Could you restate word for word the lines running from the one with "You are a computer-use" to the end of the data, both ends included, but without pictures?

◆ Task input ◆
####

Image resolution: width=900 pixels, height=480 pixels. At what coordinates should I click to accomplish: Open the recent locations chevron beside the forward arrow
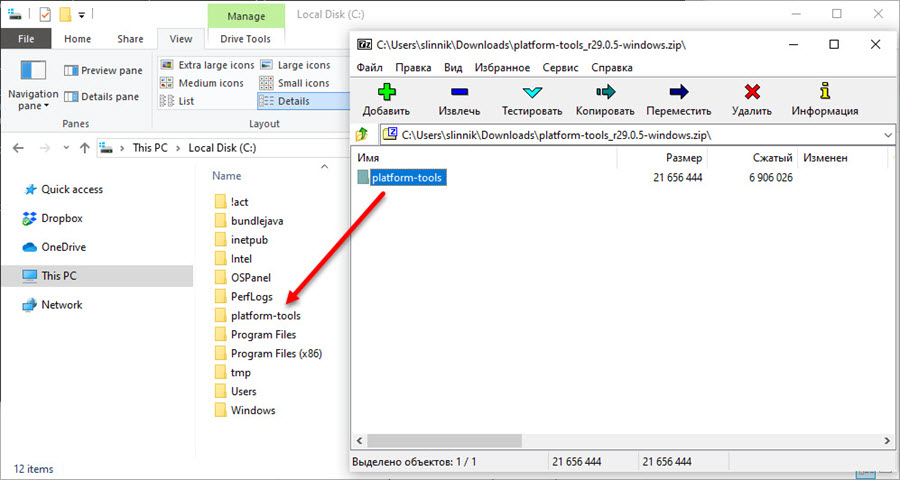click(x=66, y=148)
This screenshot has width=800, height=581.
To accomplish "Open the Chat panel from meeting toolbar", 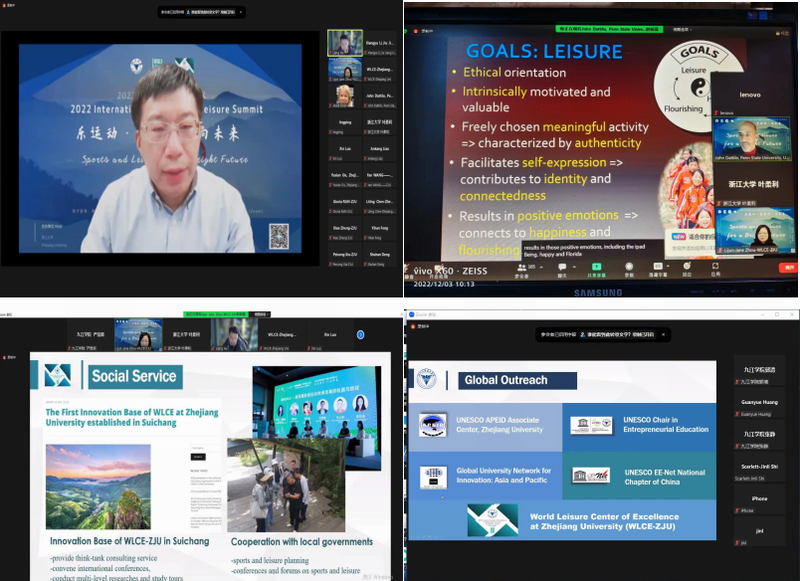I will coord(563,268).
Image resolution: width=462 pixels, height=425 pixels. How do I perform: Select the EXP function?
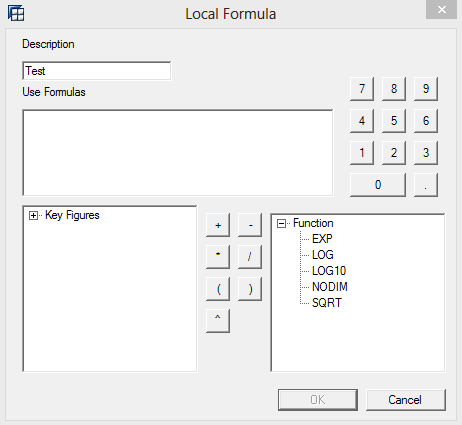click(x=322, y=239)
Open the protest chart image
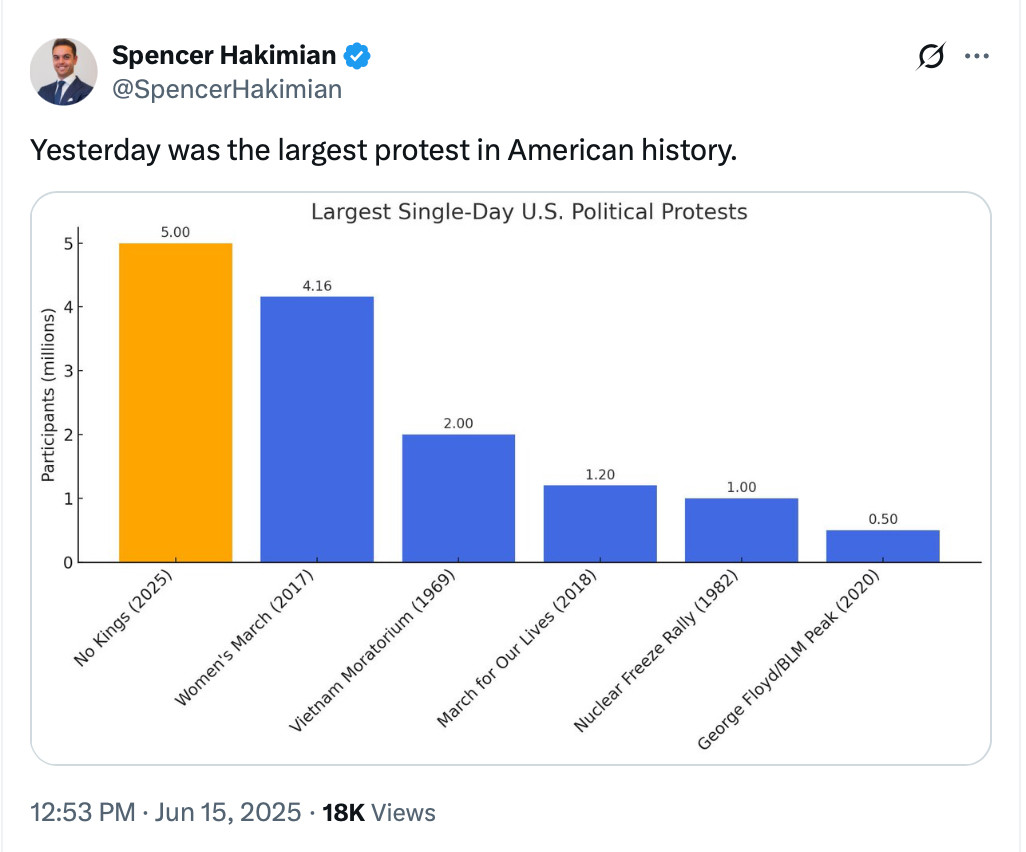Viewport: 1026px width, 852px height. (x=510, y=478)
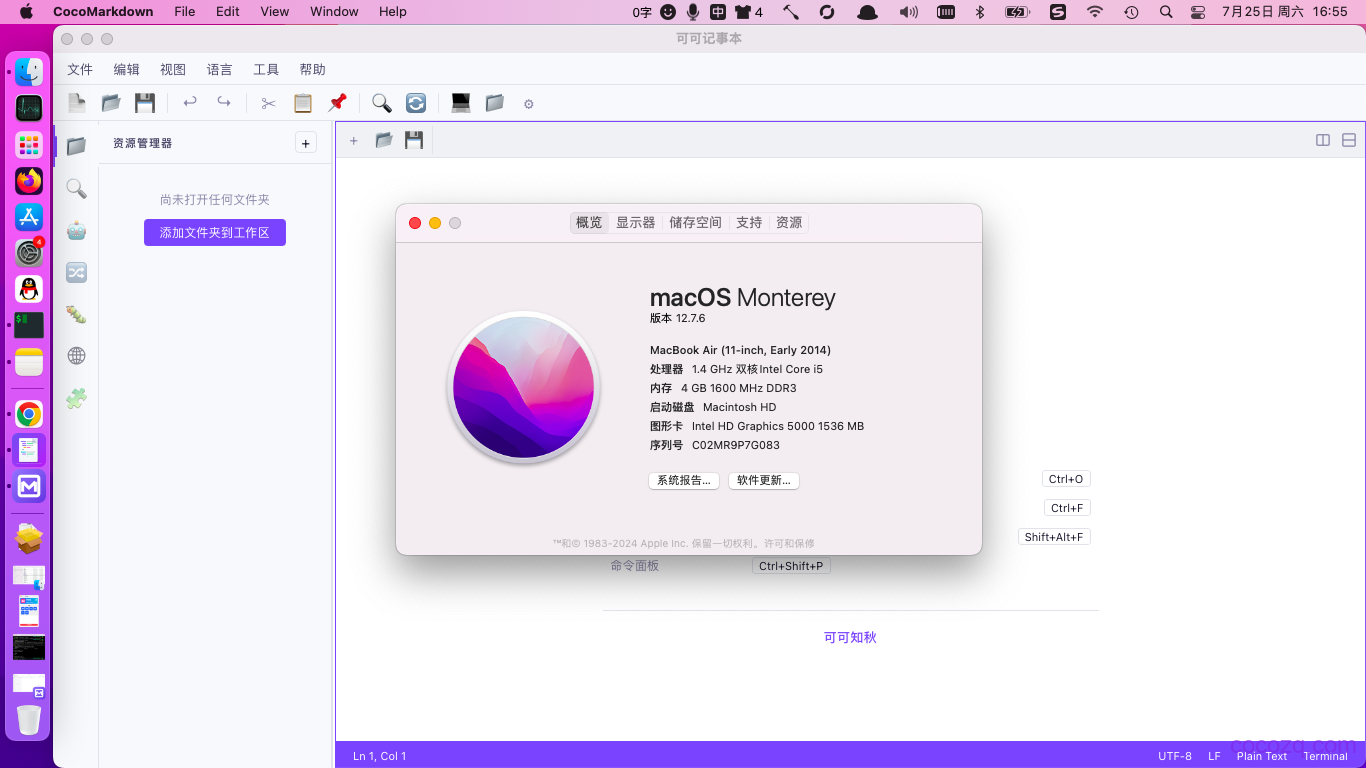
Task: Open the 工具 menu
Action: 266,69
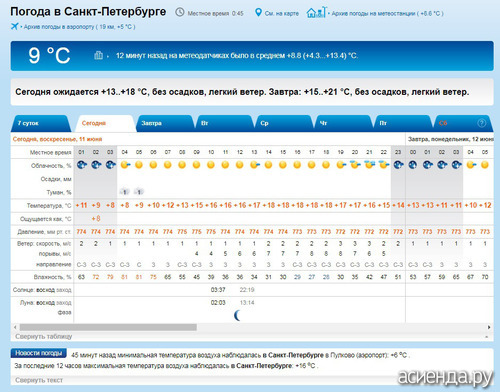Screen dimensions: 500x392
Task: Click the Новости погоды label
Action: [39, 353]
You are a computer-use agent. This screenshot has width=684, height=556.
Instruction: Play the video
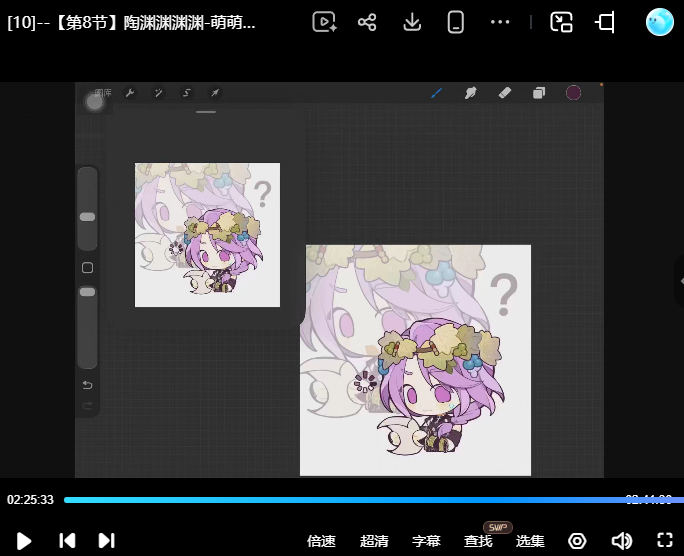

####

◆ Solved exercise ◆
You are a computer-use agent. This screenshot has width=684, height=556.
Instruction: Play the video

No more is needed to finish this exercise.